Parry studied the lay of the land and then the layout of their makeshift headquarters: an unpaved, red-sand parking lot outside a small grocery store, nestled among the foothills, serving a shy, retiring community of peaceable island dwellers, both well-to-do and otherwise up here, who'd carved out a little place of their own. Even the houses up here, tucked away behind thick greenery and blooming mango trees, seemed to be hiding from this influx of machines and human activity on the mountain. The only exception was the store and the little man who owned it, a Korean who knew opportunity when he saw it; he'd been peddling packets of peanuts, raisins, candy and Twinkies along with soft drinks and coffee to the army that had descended on the area and had bivouacked at his doorstep. He looked as if he had God to thank for his sudden prosperity, but that thanks would have to wait until after the end of a business day.

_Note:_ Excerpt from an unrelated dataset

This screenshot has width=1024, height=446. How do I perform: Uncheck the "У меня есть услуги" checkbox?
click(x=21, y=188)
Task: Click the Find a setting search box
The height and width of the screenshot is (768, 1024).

“ What about the homes in the area?” asked Jim, looking over an aerial map on one of the tables here. “Have they been canvassed and cleared as possible hiding places for our man?”

“ Yes, all done within a fifty-mile radius,” Jessica walked him to a second rickety table below a tent where she pointed to a map held down in the wind by stones. “No irregularities, no suspicions reported, and no one's seen a hair of this guy's head.”

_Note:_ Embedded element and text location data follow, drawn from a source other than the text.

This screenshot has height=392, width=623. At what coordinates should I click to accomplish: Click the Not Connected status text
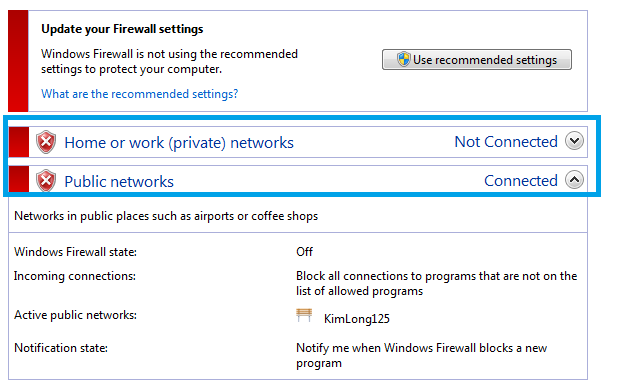click(x=506, y=142)
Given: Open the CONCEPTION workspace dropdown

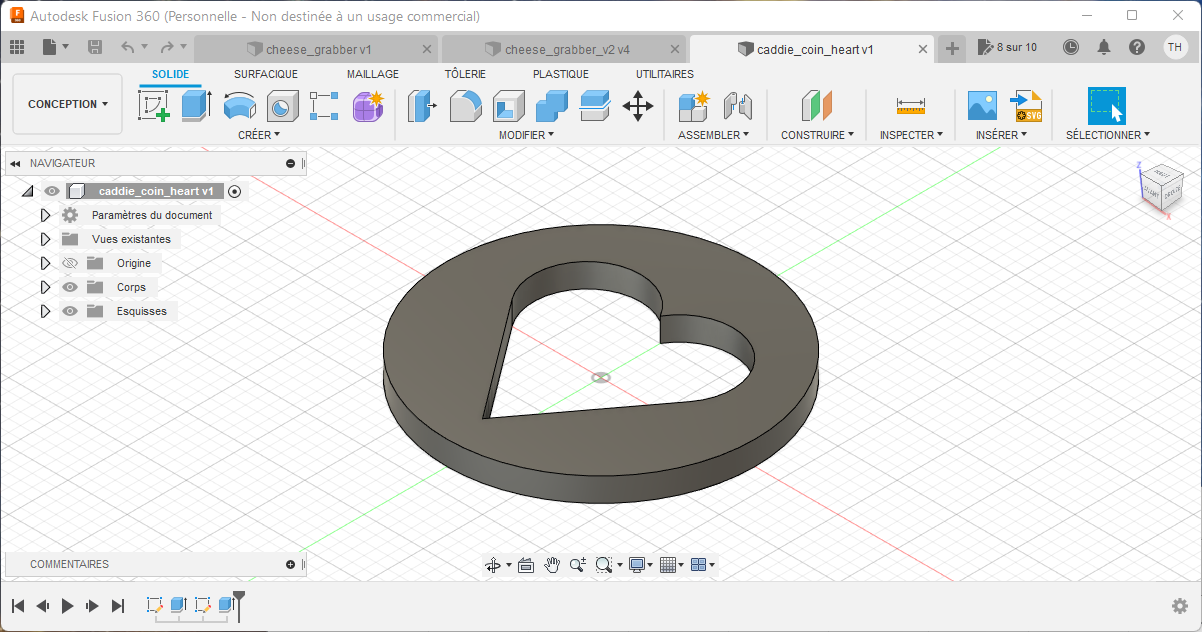Looking at the screenshot, I should click(68, 104).
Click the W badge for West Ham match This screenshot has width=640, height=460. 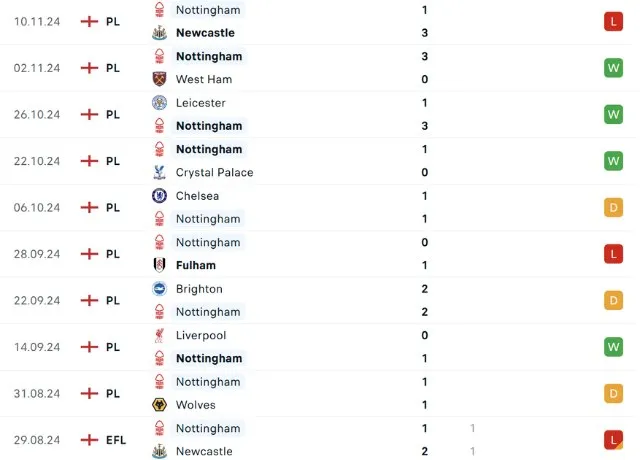click(x=613, y=68)
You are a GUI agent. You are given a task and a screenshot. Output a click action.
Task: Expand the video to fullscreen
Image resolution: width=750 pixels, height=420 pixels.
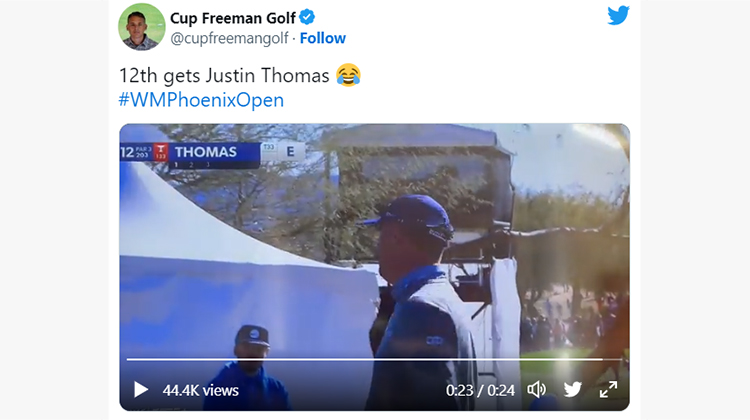coord(608,389)
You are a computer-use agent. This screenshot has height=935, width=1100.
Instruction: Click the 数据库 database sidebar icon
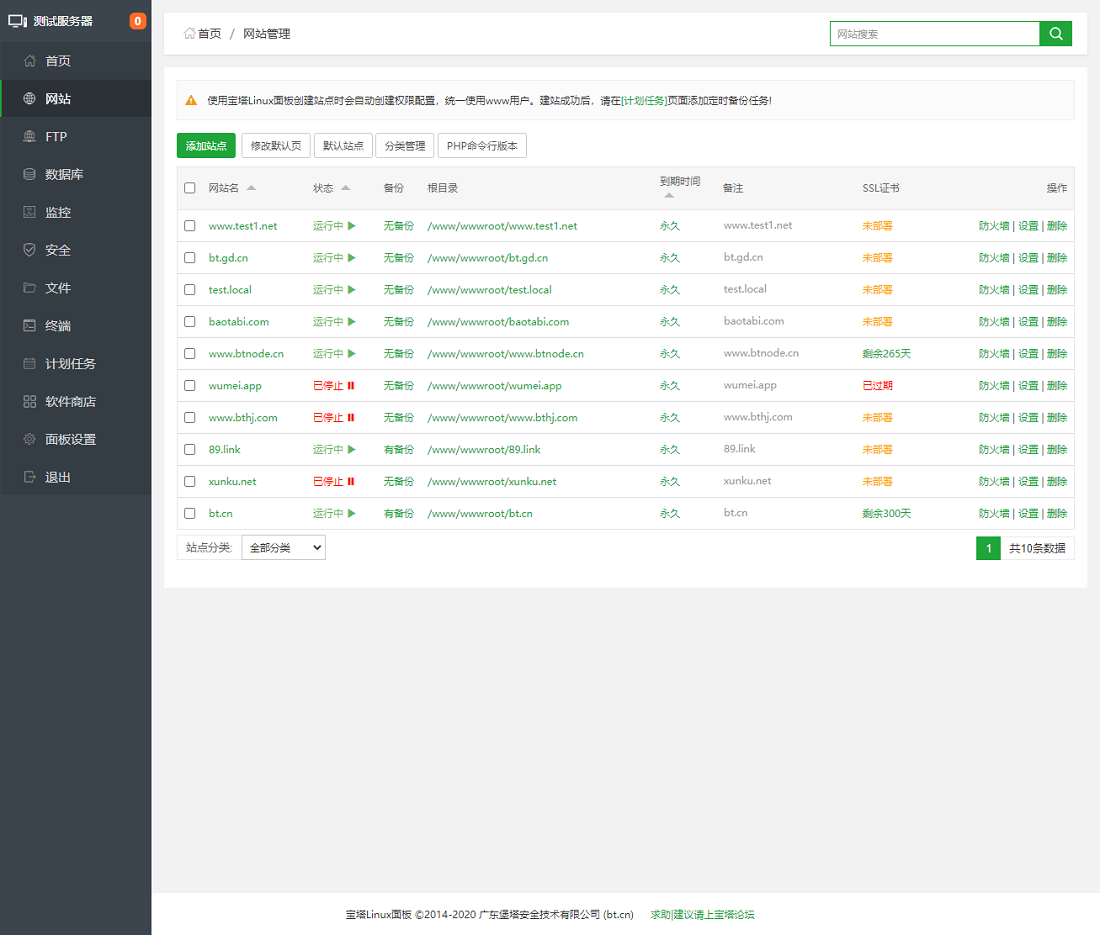[29, 175]
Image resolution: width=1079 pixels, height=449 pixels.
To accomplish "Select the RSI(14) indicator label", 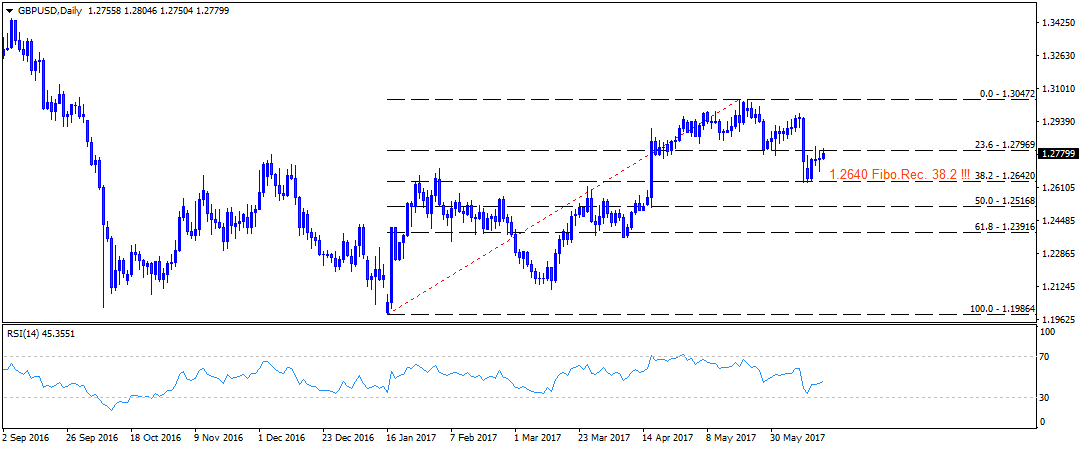I will coord(37,335).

“ Then we move out to a hundred-mile radius. Give me the radio. I'll make the order.”

“ He's not here, Jim,” she softly said.

He looked curiously at her as she stared off into the lush distance. “Just how do you know that?”

“ If he hasn't been flushed by the dogs by now…”

“ It's a bastard of a mountain range, Jess.”

“ The dogs've picked up no trace of him. If he were here, or if he'd been here…”

“ Do you propose we just give in already? Tell everybody in the islands it's over, that he's given us the slip?”

“ Just being practical. Don't forget, I know something about hunting, and this hunt?” She paused and pulled tiredly at her aching neck with one hand. “Just isn't panning out, Jim. We're looking in the wrong place.”

“ Any suggestions?” Jim's frustration was like a jagged file against his words. “He's either the goddamned invisible man or he's somehow gotten off the island.”

“ Bound for where?”

“ We've checked and double-checked all the airlines, including the island-hoppers and chopper lines. No one boarded Lopaka, so he didn't fly out of here.”

“ Then he got aboard a ship or a boat of some sort.”

“ You been talking to Tony?”

“ Of course I have.”

“ Look, the Harbor Authority wasn't alerted to the emergency as quickly as the airlines, but they claim there've been no irregularities.”

“ Come on, Jim.”

“ Regardless-”

“ How many times do those guys look the other way?”

“- regardless,” he continued, “we radioed every ship that left port yesterday. We're tracking every destination, and we've got agents waiting at each destination port. Each vessel will be thoroughly searched. So we've long ago assumed a correct posture there, and we've got every ship's master cooperating.”

“ So you covered the big ships, but what about the fishing vessels that work the islands?”

“ They're all accounted for, according to the harbor patrol.”

“ And if there was an unscheduled boat in a slip the other night?”

“ Assuming such… that he got a boat out. Where'd he go to?” he pointedly asked. “Best guess… hunch… anything?' Parry was feeling his way in the dark, looking for corroboration for his own amorphous theory, looking to form it into a conviction, to convince himself he was about to do the right thing.